Summarized by Podsumo
Underlying Market Rotation: Despite flat S&P 500 and NASDAQ performance in early 2026, there's a "massive rotation" below the surface, driven by the market reassessing AI trade winners and losers and anticipating a cyclical economic upturn.
Shifting Definition of "Quality": The market's understanding of "quality" is evolving from predictable growth in software and hyper-scalers to "old economy" sectors like industrials, consumer discretionary, and energy, which are less exposed to AI disruption and can benefit from AI-driven cost efficiencies.
Earnings Outlook Positive but Market Focus Elsewhere: Q4 earnings were "as expected," supporting 10-12% large-cap and 15-16% small/mid-cap earnings growth for 2026. However, the market is primarily reacting to the AI trade's impact on future prospects rather than immediate earnings reports.
Attractive Value Sectors: "Boring is good again," with old economy/value sectors like materials and energy looking most attractive, as their earning streams appear relatively safe compared to companies targeted by AI disruption.
External Factors and Volatility (TIRE): While strong earnings growth is expected to drive markets (the "big E"), external factors like Trade, Inflation, and Rates (TIRE) will create day-to-day volatility throughout 2026.

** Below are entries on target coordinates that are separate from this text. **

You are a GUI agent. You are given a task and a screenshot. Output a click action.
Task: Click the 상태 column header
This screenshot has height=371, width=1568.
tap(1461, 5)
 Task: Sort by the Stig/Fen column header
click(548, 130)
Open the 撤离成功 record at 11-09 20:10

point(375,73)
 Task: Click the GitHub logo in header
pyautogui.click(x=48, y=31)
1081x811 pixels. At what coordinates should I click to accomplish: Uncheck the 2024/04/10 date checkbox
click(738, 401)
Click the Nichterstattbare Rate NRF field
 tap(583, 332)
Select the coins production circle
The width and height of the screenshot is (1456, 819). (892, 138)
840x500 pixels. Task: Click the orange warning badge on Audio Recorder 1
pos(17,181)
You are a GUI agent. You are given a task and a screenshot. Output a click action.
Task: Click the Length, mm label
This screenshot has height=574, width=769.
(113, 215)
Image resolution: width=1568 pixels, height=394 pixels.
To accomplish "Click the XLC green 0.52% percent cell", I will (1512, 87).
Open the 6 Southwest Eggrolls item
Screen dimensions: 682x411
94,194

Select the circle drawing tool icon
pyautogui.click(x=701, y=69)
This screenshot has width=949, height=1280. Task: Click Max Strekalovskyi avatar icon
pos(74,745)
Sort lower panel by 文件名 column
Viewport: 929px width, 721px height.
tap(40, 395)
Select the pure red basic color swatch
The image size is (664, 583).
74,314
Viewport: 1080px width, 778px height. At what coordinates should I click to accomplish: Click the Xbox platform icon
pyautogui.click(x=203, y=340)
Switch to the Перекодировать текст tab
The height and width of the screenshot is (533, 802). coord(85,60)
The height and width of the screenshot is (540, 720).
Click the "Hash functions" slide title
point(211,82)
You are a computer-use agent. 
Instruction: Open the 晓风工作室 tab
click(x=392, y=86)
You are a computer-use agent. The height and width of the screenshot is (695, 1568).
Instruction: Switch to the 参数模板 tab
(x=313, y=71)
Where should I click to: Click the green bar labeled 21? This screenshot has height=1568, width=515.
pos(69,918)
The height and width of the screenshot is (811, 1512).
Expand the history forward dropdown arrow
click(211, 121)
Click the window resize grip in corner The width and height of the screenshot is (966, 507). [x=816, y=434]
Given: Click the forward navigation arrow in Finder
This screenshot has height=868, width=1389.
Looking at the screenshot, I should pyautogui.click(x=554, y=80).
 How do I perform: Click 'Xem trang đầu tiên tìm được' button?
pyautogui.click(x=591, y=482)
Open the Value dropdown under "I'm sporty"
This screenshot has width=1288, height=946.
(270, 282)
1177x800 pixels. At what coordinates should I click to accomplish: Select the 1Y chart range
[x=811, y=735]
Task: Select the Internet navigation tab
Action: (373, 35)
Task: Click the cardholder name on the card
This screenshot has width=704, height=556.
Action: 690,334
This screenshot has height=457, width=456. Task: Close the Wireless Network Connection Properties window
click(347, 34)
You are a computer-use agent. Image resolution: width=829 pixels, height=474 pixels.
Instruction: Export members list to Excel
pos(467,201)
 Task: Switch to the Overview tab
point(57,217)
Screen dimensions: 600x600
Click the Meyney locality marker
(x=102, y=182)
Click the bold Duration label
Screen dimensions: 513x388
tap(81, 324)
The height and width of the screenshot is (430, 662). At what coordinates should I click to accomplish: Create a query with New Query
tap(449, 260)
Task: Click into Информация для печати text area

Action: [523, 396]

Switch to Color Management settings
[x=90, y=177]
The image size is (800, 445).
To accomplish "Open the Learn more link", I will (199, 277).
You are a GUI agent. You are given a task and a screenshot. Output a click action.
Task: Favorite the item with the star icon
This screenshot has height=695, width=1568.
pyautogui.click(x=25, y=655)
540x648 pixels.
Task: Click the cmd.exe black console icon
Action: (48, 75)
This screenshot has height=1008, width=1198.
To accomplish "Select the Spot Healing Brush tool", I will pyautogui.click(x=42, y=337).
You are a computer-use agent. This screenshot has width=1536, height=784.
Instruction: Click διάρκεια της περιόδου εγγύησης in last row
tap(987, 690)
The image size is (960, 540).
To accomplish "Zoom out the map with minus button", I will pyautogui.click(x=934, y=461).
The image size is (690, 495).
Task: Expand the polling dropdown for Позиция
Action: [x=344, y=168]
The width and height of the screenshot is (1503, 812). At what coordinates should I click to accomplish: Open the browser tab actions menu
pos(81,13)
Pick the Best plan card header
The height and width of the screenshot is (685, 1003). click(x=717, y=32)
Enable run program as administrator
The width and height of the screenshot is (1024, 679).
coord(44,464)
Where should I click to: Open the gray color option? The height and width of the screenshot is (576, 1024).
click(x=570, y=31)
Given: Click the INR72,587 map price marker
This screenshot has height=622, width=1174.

"This has been probably the most eventful flat market that one will ever experience because if you look at the performance from a benchmark level... to look at performance at the benchmark level, and conclude that the year has been boring so far would be the wrong conclusion because it has been an eventful year and what is hidden under the performance of the benchmarks is the massive rotation that is happening below the surface as the market reassesses winners and losers for the AI trade."
"Interestingly as we sit here today, quality may very well mean old economy again. So think old boring industrial companies, think consumer discretionary companies, think energy, which is up 20% year to date."
"Boring is good again. So think, think old economy."